Job
Output the listing below verbatim, every line unchanged.

Given entries
<<<<

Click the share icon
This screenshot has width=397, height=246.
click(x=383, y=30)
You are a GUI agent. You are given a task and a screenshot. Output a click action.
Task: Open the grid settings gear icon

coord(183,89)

>>>>

Result of the task
Click the share icon
This screenshot has width=397, height=246.
click(x=383, y=30)
You are a GUI agent. You are given a task and a screenshot. Output a click action.
Task: Open the grid settings gear icon

coord(183,89)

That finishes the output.